Figure 2_LunenCoalPlant_Germany_STEAG
2. Hard times for hard coal. STEAG’s Lünen two-unit hard coal–fired coal plant in North Rhine-Westphalia, commissioned in 1938, primarily powers German rail company, Deutsche Bahn AG. Since the end of 2003, it has also supplied district heat. Courtesy: STEAG

However, Joachim Rumstadt, chair of STEAG’s Board of Management, noted coal economics weren’t bad throughout the country. “We see good prospects for our efficient power plants in the Ruhr area,” which is a large urban region in North Rhine-Westphalia, he said. Meanwhile, optimism was on the horizon starting in 2022, when Germany completes its nuclear phase-out. “We expect the economic environment to improve significantly after the phase-out of nuclear energy,” he said.

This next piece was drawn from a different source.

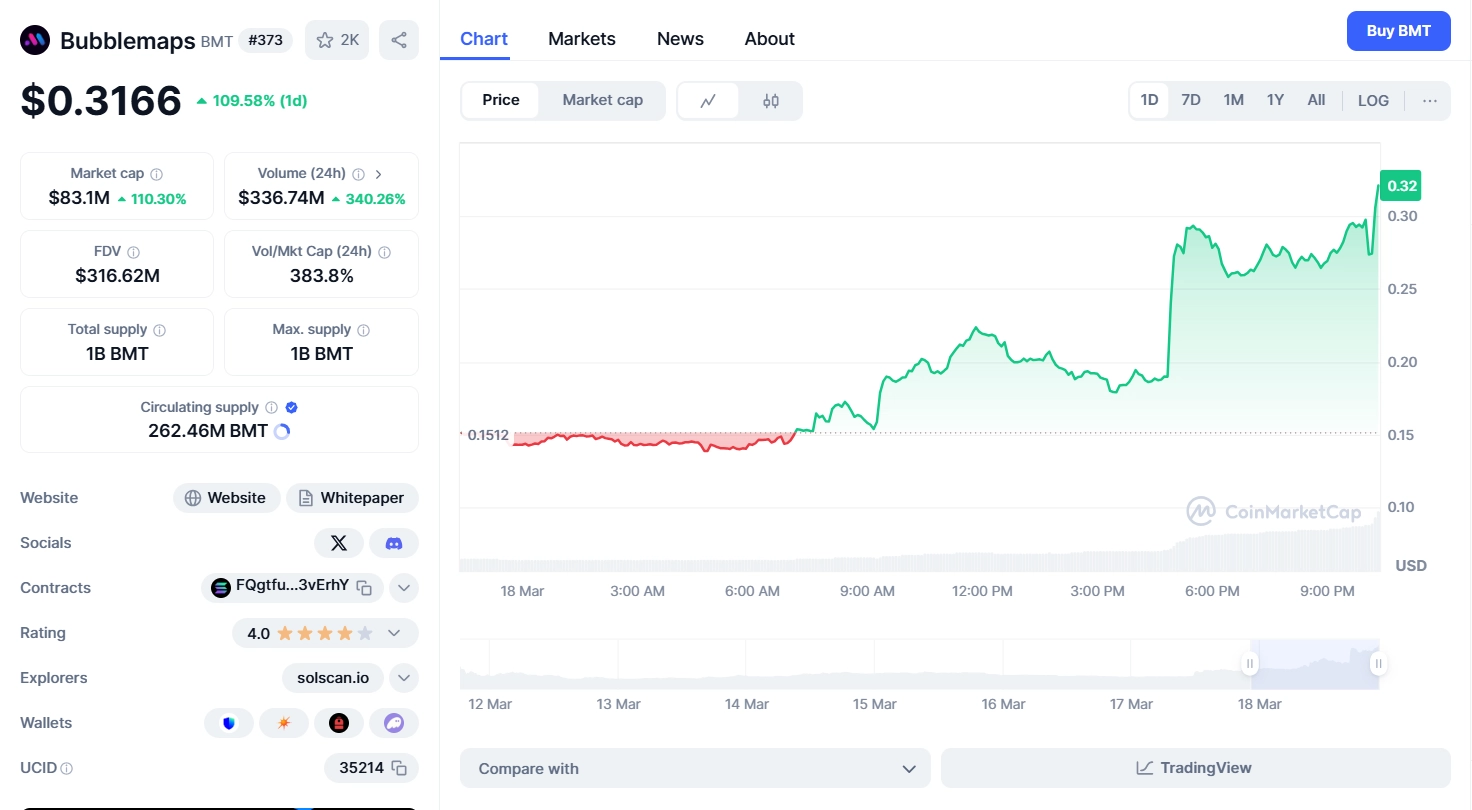Open the Trust Wallet link
The width and height of the screenshot is (1472, 810).
click(229, 722)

Rolf Martin Schmitz, CEO of RWE, too, sees value in holding on to generation assets, though he noted in early March that renewables are poised to play a sizable role when they evolve away from regulated subsidies and toward a “normal” competitive market. “Significant size is crucial for success in this future-orientated business,” he noted. “At the same time, security of supply remains the beating heart of any future-proofed industrial society.”

For now, Germany’s government appears confident that free price formation on the wholesale electricity market will ensure investment and reliability. Still, it has moved to provide backstop measures, recently establishing a new, 2-GW capacity reserve, strictly separated from the electricity market, to provide an additional safety net for “unforeseeable events.” This February, the European Commission approved the capacity reserve under state-aid rules, and the German government swiftly put rules in place for the reserve to be auctioned under three two-year contracting periods from 2019 to 2025. The first contracting phase is to begin on October 1, 2019. The minimum price paid by suppliers for the reserve is €20/MWh. By comparison, the average wholesale price on the day-ahead market stood at €34/MWh in 2017.

Under the 2016 reforms, the government also agreed with utilities to keep 2.7 GW of inefficient brown coal capacity mothballed for four years as a “very last resort” emergency standby reserve.

—Sonal Patel is a POWER associate editor.